Provided data >>

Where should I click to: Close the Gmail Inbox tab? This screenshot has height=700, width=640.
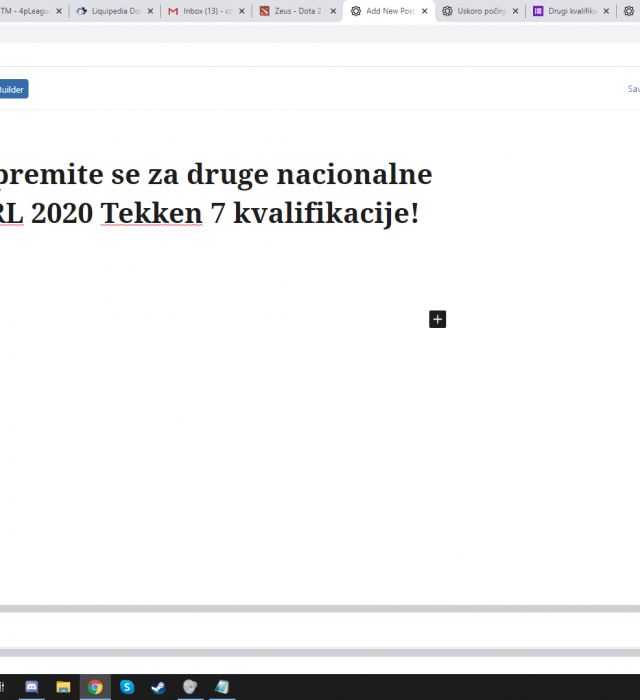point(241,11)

---

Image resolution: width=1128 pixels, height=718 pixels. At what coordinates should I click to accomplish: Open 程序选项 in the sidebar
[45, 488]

...

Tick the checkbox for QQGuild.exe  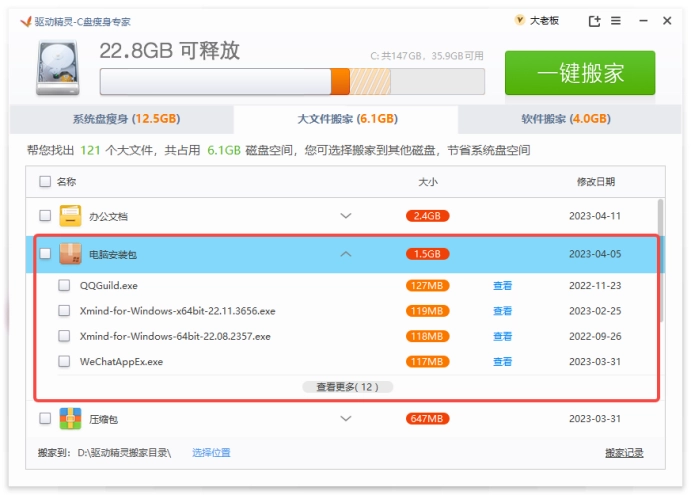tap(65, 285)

Exercise requirements >> Rewrite the lines between the line holding "Where should I" and the line holding "point(241,11)", inclusive, with "screenshot" replaced by "image" and everything else unchanged. Leave the pictures out of the answer.

Exercise answer >>
Where should I click to: Close the Gmail Inbox tab? This image has height=700, width=640.
point(241,11)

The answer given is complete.